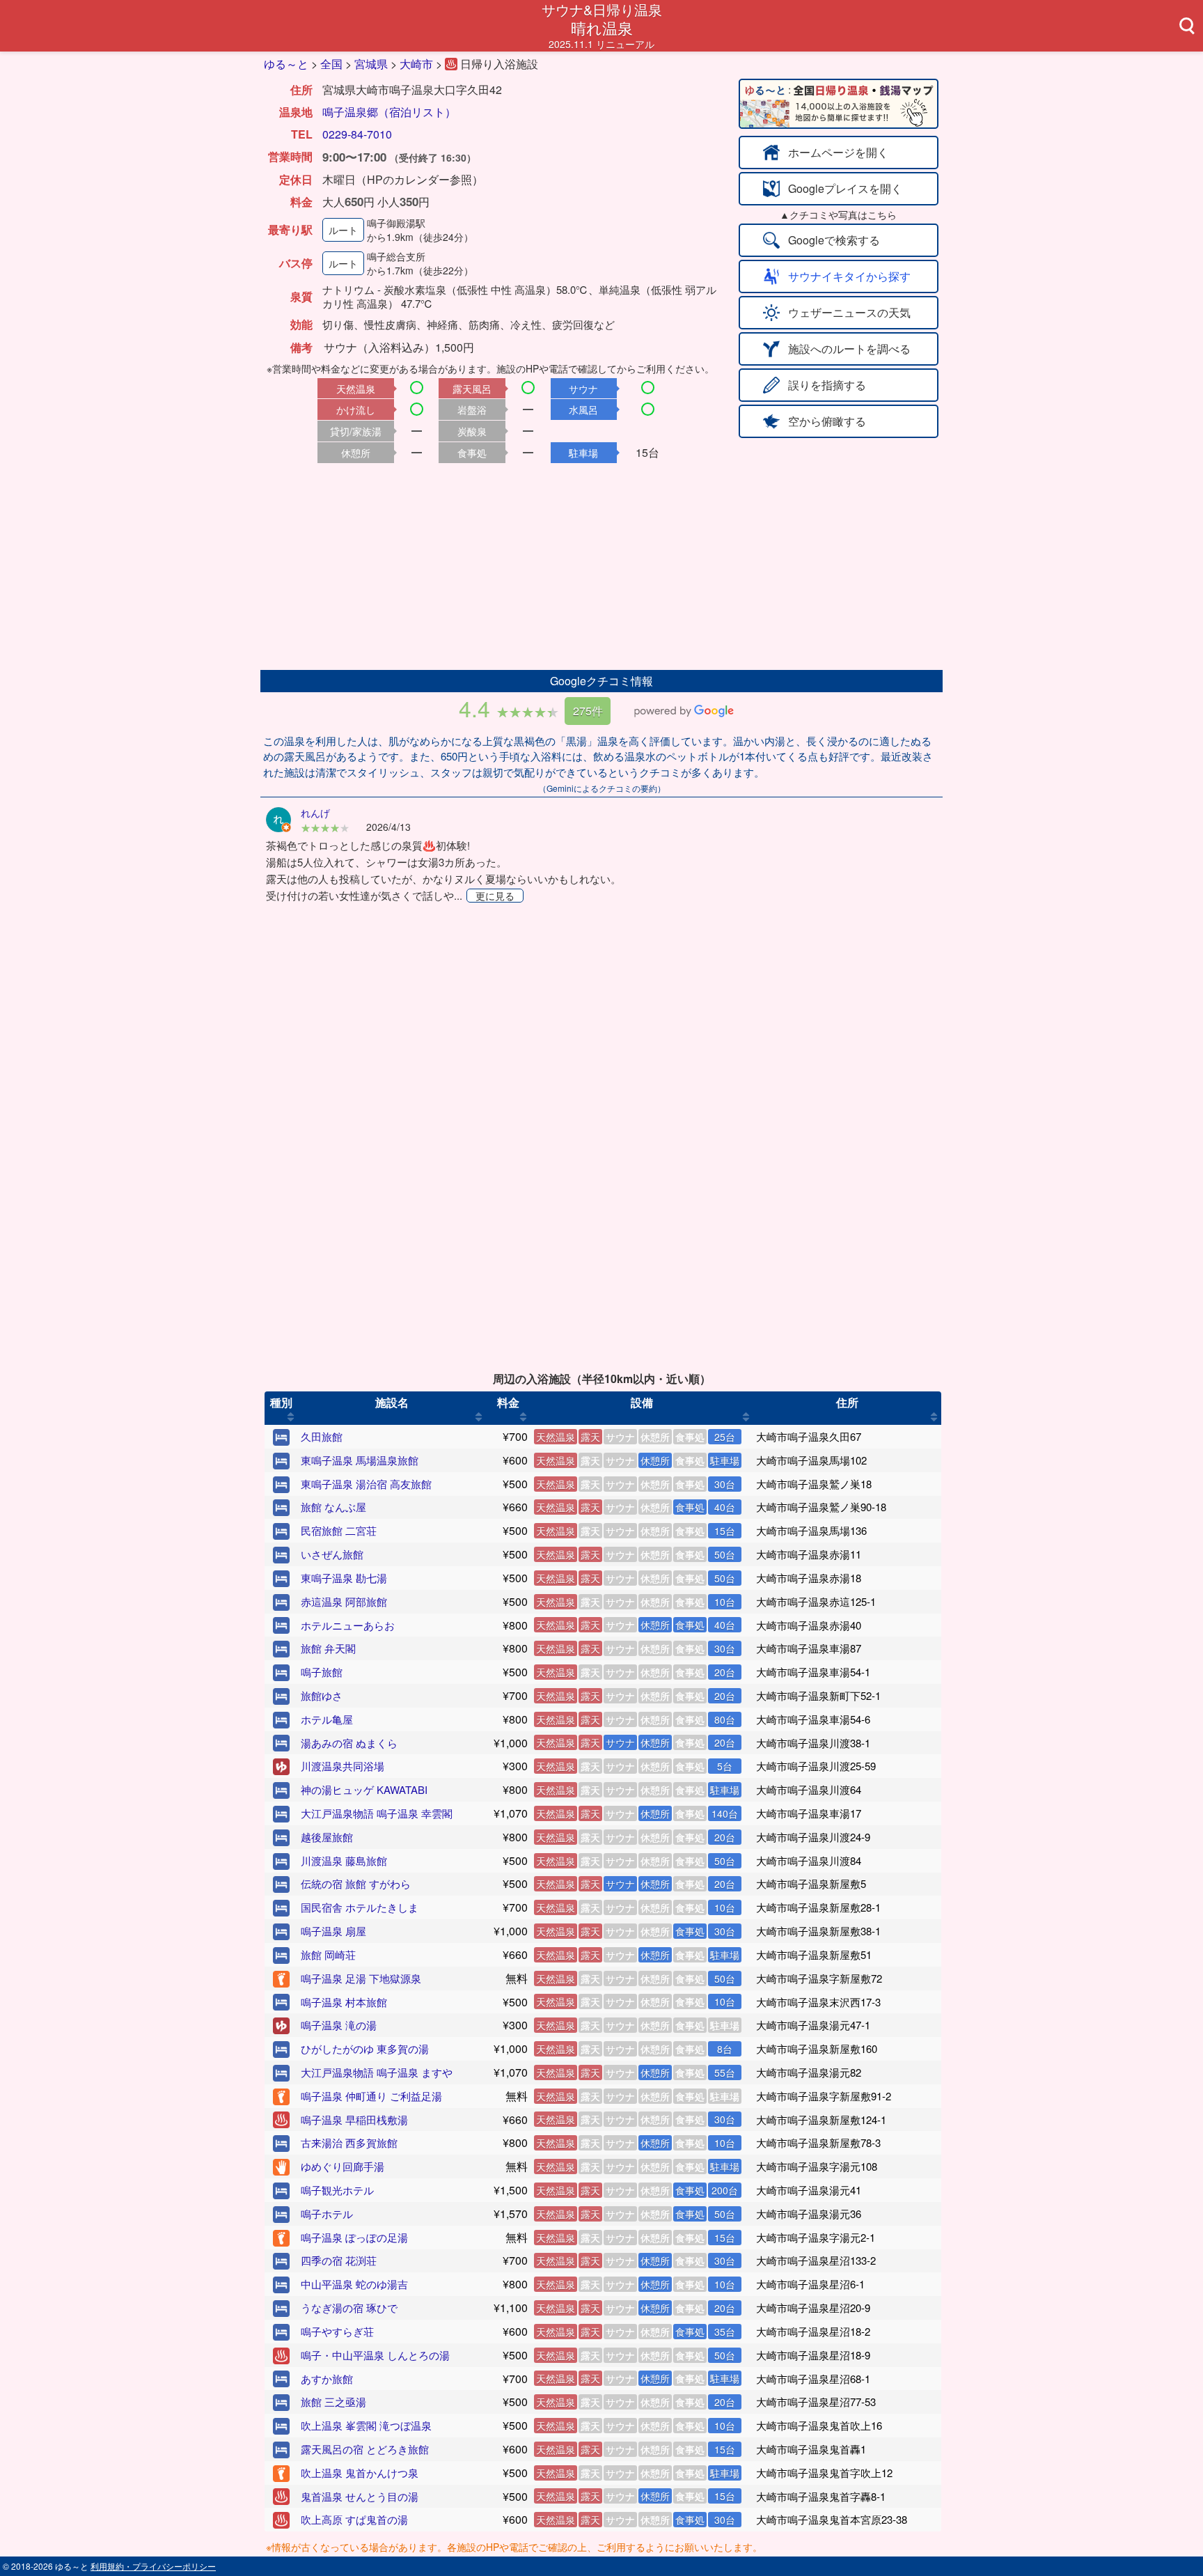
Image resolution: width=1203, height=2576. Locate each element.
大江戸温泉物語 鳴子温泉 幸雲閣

________________

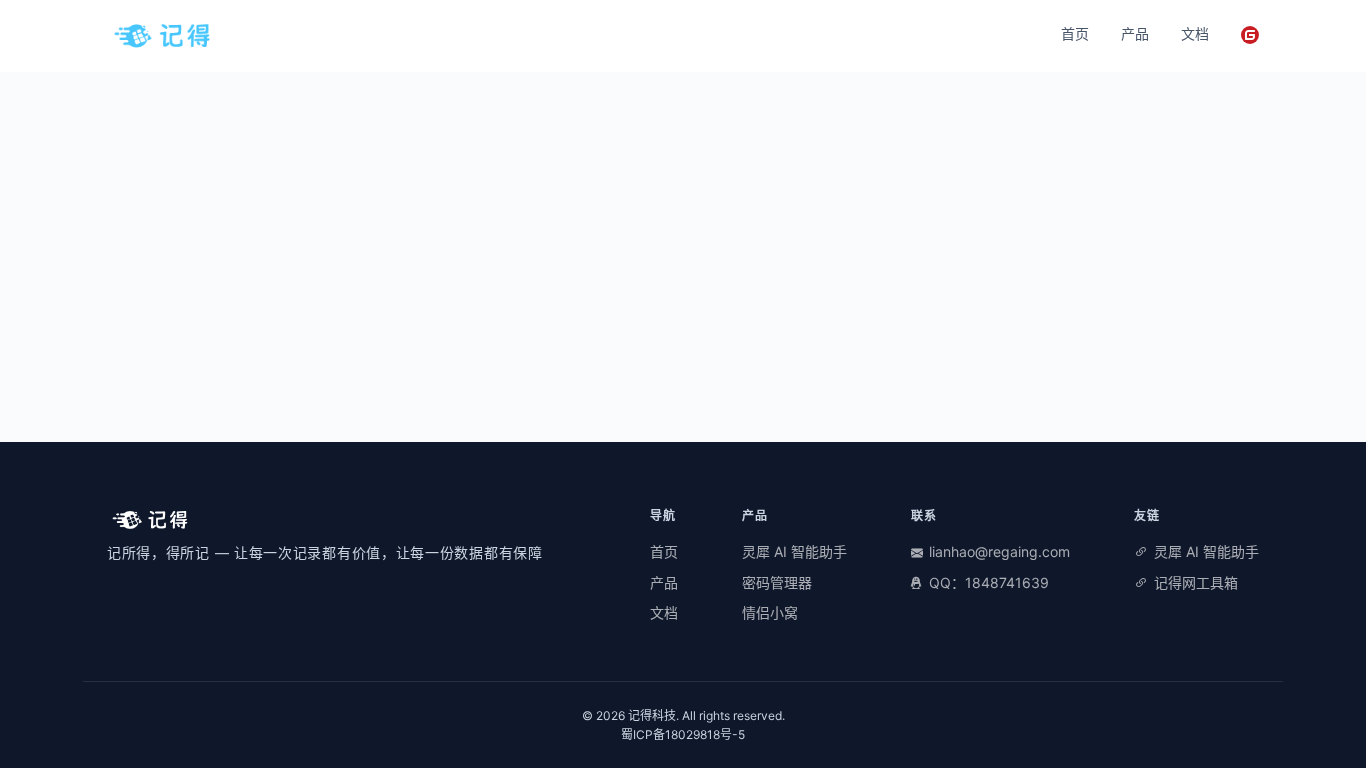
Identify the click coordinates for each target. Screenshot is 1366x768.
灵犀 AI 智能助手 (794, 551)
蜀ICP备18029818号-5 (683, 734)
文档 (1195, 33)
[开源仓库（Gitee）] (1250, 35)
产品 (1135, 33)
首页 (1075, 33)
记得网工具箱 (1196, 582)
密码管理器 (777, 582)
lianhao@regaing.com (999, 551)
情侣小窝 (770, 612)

________________

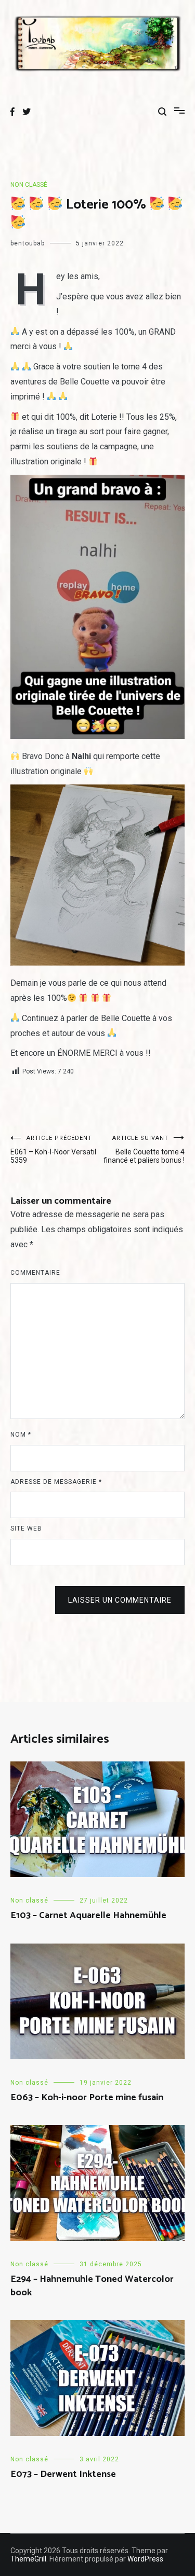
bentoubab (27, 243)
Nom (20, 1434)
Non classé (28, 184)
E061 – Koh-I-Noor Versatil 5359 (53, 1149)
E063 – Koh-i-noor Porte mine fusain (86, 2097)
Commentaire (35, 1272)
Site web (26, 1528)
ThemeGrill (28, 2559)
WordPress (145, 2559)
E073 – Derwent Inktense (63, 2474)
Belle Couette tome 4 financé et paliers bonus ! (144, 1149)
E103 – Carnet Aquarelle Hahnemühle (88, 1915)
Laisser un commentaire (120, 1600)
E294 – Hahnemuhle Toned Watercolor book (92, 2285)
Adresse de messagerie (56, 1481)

________________

Reproduce the entries above exactly, but only the lines between the line holding "Site web (26, 1528)" and the line holding "Adresse de messagerie (56, 1481)", inclusive.

▶ _Task solution_:
Site web (26, 1528)
ThemeGrill (28, 2559)
WordPress (145, 2559)
E073 – Derwent Inktense (63, 2474)
Belle Couette tome 4 financé et paliers bonus ! (144, 1149)
E103 – Carnet Aquarelle Hahnemühle (88, 1915)
Laisser un commentaire (120, 1600)
E294 – Hahnemuhle Toned Watercolor book (92, 2285)
Adresse de messagerie (56, 1481)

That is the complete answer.